## Text extract
April 03, 2004
internet cafe
anyway, the internet cafe of the day award goes to browzer, an internet cafe in front of ateneo de davao university (college). it's far from my house, but i just accompanied my father and my brother who had their hair cut in the barbershop beside this place. the internet's fast, although not as fast as the internet connection back in the dorm; the screen's a little bit dark, and when i attempted to increase the resolution, i couldn't read my blog at all; the cd drive's 48X max, and the floppy drive's covered by a strip of bond paper to prevent access; the keyboard's got a temper i couldn't quite control. the keys jump when i type on them. sigh.
hee. i just gave a weird analysis of an internet cafe's computer. the heat must be getting into my head. or maybe i'm beginning to miss manila just 2 days into my vacation. this makes me wonder if i'm going to write longing for dorm anytime soon. hopefully not. i just need to do something here because i'm not doing anything, and my body must be yearning for work. stupid body.
April 02, 2004
24
see last entry for blog.
and now, our feature presentation:
10:00 PM, March 31
eliazo study room. math tutorial with candace. she was studying for her nmat exams, and she asked some help with the math section of the test (good luck for the nmat! you can do it! 99+, here candace comes!). ate in red panda right after with aa, candace, and alfredo. no one got food poisoned. went back to the dorm.
1:00 AM, April 1
cervini room 207. looked at the mess in sight. started planning Operation Clean-up. took shirt off (feeling macho), and began sorting out folders and placing them in a huge balikbayan box. took out books from shelves and placed them in another box. fished out clothes. separated them into two places: in my luggage, and in yet another box. eventually wiped out traces of kerwin in my room. evidence eliminated. done by 4 AM. slept.
6:00 AM, April 1
dorm. woke up. took a bath. wrote a letter regarding the claiming of my grades. called for a taxi. inside the domestic airport by 8:00 AM. was not mugged by taxi driver, who was really nice.

## The tasks
**A)** In the vacation blog, list the time headings that open each entry of the "feature presentation" log.
**B)** Write the next part of the vacation blog, picking up right after its last sentence.

## Data section
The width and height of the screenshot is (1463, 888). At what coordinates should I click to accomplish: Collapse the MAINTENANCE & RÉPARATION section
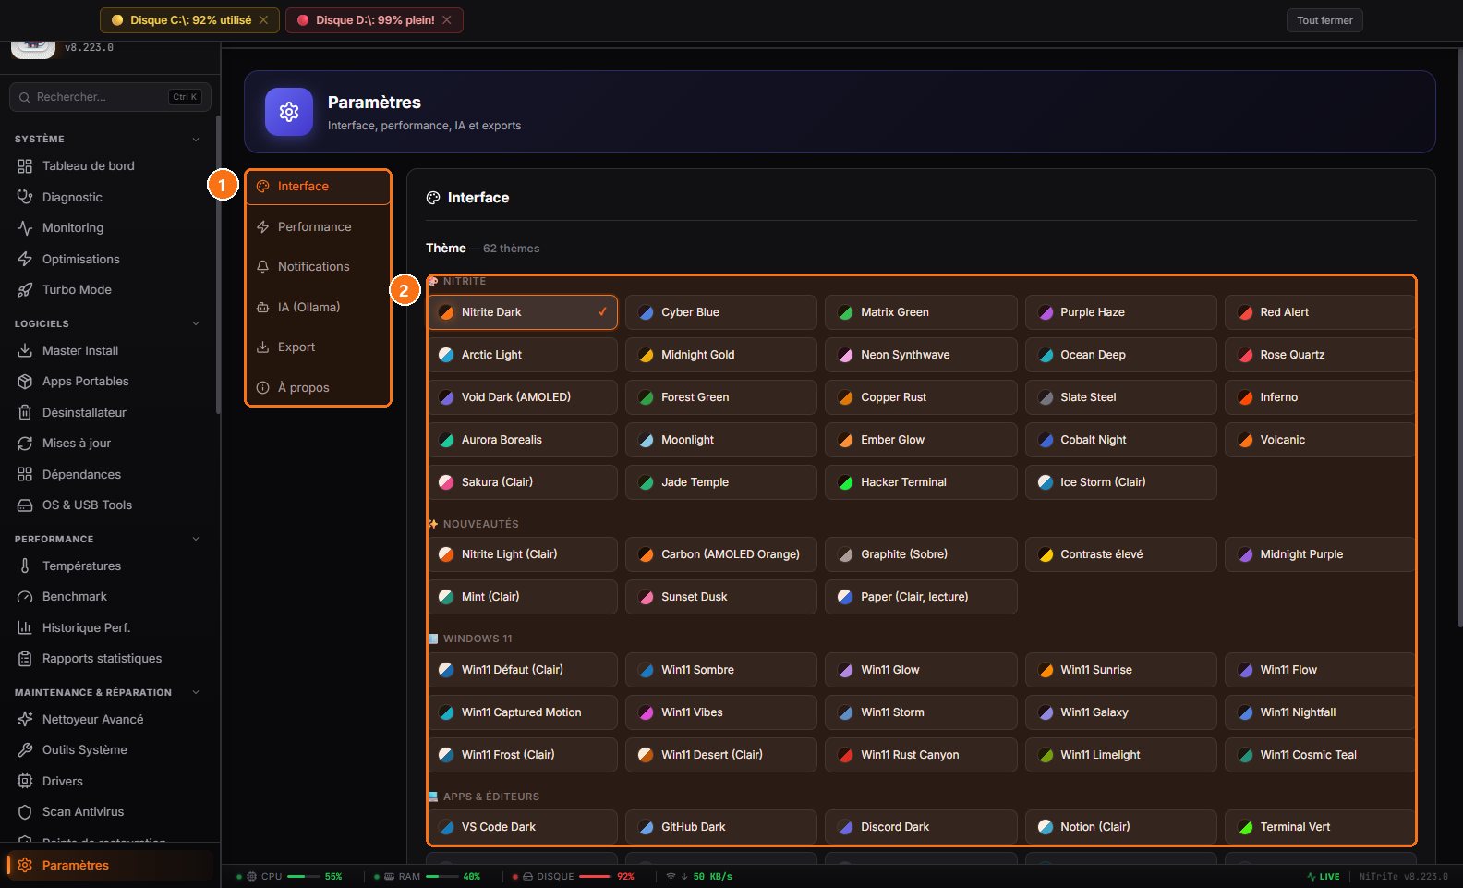pos(196,692)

## Expected results
**A)**
10:00 PM, March 31
1:00 AM, April 1
6:00 AM, April 1

**B)**
10:00 AM, April 1
airplane. villainess number 1 in sight. zha xung lei, aka chinese stranger. with 3 kids for back-up. one of the kids were stationed two rows behind my seat, while the chinese stranger and her two other kids were in the seats beside mine. chinese stranger seemed fine with this. but nice stewardess was distraught with the idea of separated kids. asked me nicely to exchange seats with back-up kid number 1. agreed. chinese stranger mustered her dark look pose and refused to thank me. was irritated instead. ugh. lift-off.
12:00 PM, April 1
davao city. home. waited for luggage. villainess number 2 in sight. donna victorina, aka i'm-such-a-socialite-bitch. she was talking to her father in alabang. you know, alabang. her cart was blocking my stroller. moved around the cart to pull the stroller from behind. i said "excuse me" very very nicely. i'm-such-a-socialite-bitch must not have heard. my hand touched her bag briefly. one nanosecond. i timed it. she grabbed her bag, clutched it to her chest, and said "AY!". she then proceeded to look at me with her disgusted-you-are-so-low-i-even-thought-you-were-a-thief look. i was disgusted, as well. smiled a little smile that forced me to use the elasticity of my face for polite hypocrisy. left the airport. went home.
10:00 PM, April 1
bangkal, davao city. house. sleepy. slept.
March 30, 2004
journals and blogs
i had fun with it. i had so much fun with it, in fact, that it turned out to be a very dangerous thing. yep, it eventually contained almost all the secrets that i could put to print and get hanged for. i didn't worry, though. it was safe with me. i trusted my previous roommates (they're not the type to snoop around my stuff), and besides, i kept it well-hidden.
my love for it, however, waned around february of 2002. if i recall correctly, it was around valentine's day that i decided to stop. not that that date mattered or had anything to do with my loss of interest, but... there you are. i just didn't feel like writing anymore.
there were, of course, other journals before and after the first official journal, but these weren't "official" in nature. they lacked the comprehensiveness and duration needed for me to consider it official. sometimes they were just tidbits reminding me of some interesting events. sometimes they felt like the start of another official journal, but i ended up losing interest in them even just after a few days' time. brandnewwreck (my other not-so-dearly departed blogsite) is one these failed writing conquests. i found another one inside my computer, locked and password-protected. this journal just contained three entries. as i was reading it, it made me laugh, it made me sigh, it made me feel nostalgic of the years gone by (that rhymes!). the dates of the entries? march 30, 31, and april 1. yeah, it was this mini-journal which prompted me to write about it in this second official journal of mine in the first place.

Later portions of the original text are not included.